» What the task asks:
Format the items below, from the line that contains "Viewport: 1568px width, 637px" through the line that contains "Action: point(16,163)", as a two-column CSV with the headers instruction and answer. Give one row per item, with the item's text and its answer each in a single quoted field, line breaks turned into spaces, and the pictures left out.

» Data to use:
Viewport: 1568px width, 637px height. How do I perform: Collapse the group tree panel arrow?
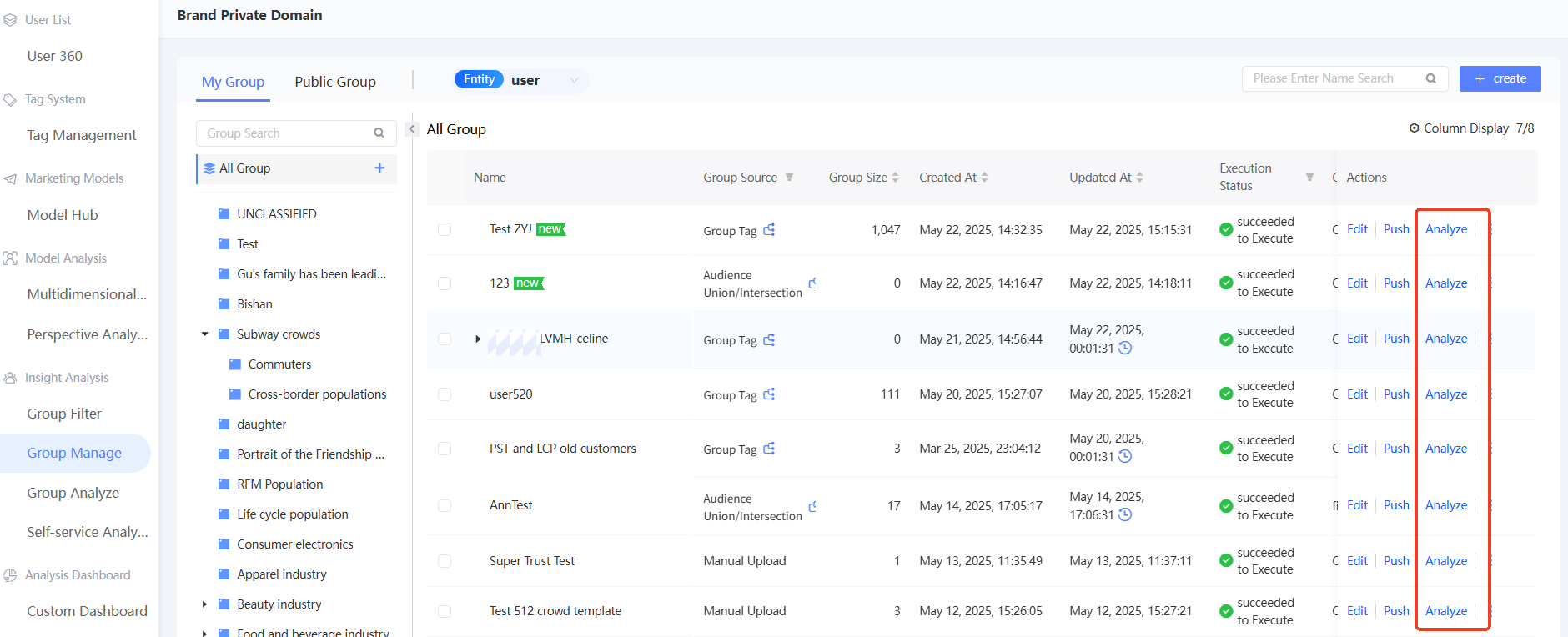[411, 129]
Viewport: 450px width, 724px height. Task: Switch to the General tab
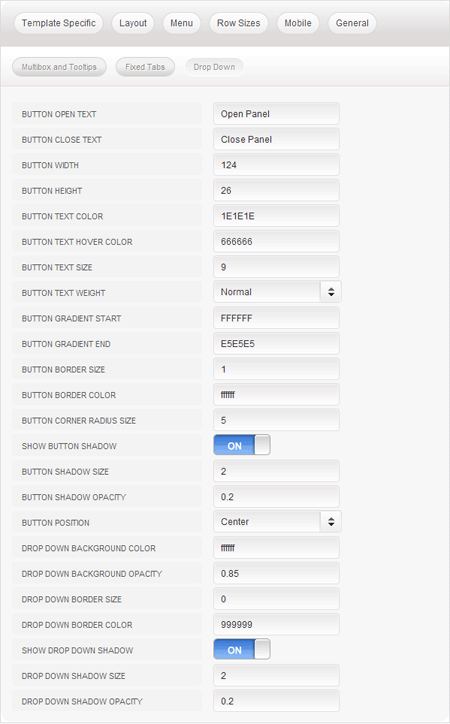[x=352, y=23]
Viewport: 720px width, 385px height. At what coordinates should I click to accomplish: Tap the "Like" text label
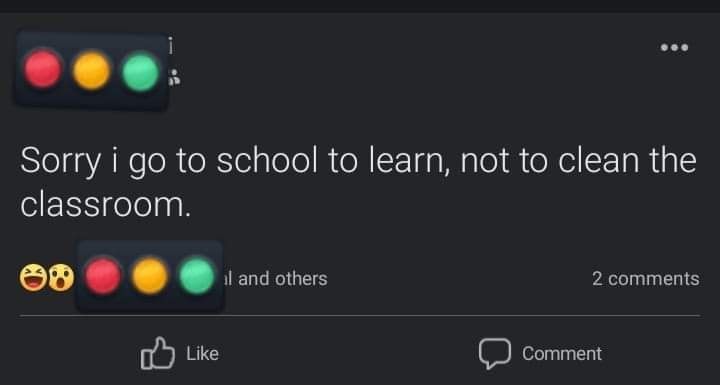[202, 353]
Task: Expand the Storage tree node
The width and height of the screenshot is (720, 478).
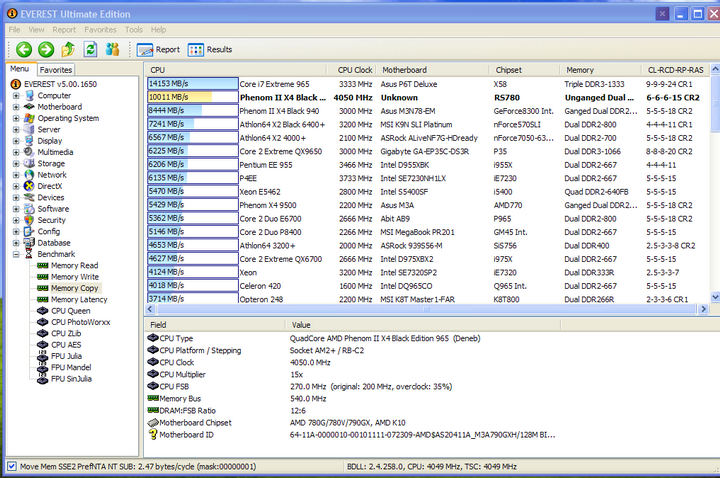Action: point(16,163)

==

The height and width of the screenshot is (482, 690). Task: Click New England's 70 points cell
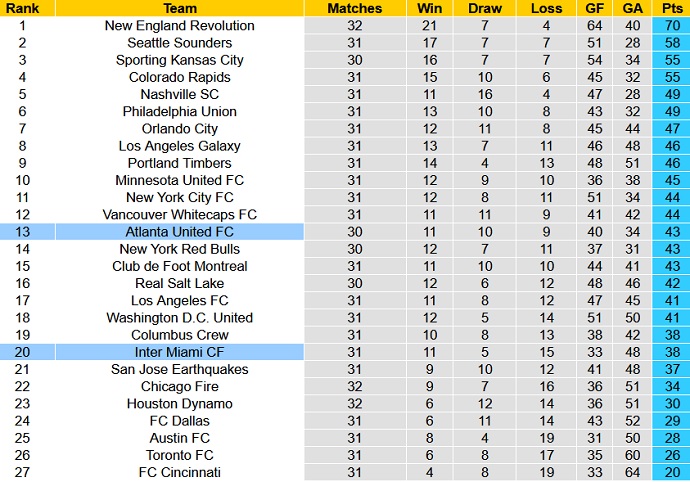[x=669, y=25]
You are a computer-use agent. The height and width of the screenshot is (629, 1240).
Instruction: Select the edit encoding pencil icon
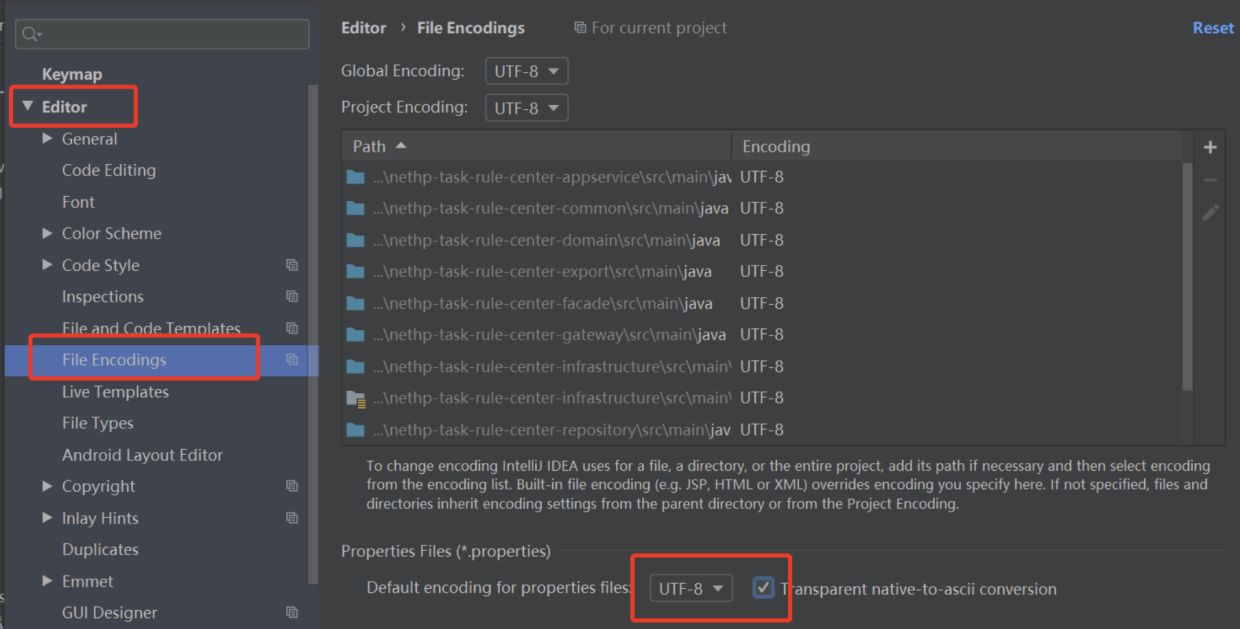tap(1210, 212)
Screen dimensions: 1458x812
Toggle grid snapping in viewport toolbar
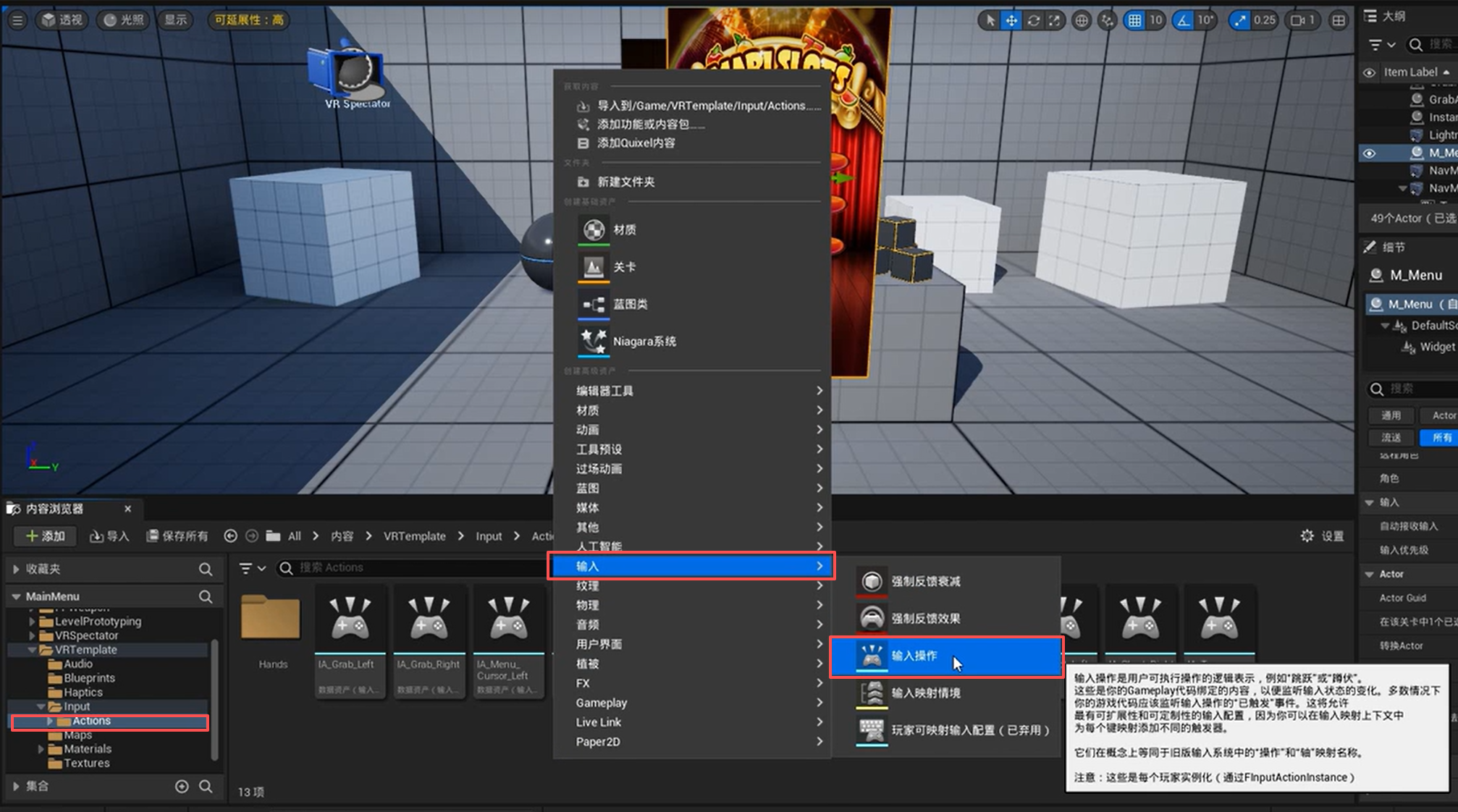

* * *

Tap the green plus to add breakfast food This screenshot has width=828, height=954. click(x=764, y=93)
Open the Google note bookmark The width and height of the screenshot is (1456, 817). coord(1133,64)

» Response for this exercise:
instruction,answer
"Viewport: 1568px width, 637px height. How do I perform: Collapse the group tree panel arrow?","[411, 129]"
"Viewport: 450px width, 724px height. Task: Switch to the General tab","[x=352, y=23]"
"Viewport: 720px width, 385px height. At what coordinates should I click to accomplish: Tap the ""Like"" text label","[202, 353]"
"Task: Expand the Storage tree node The width and height of the screenshot is (720, 478).","Action: point(16,163)"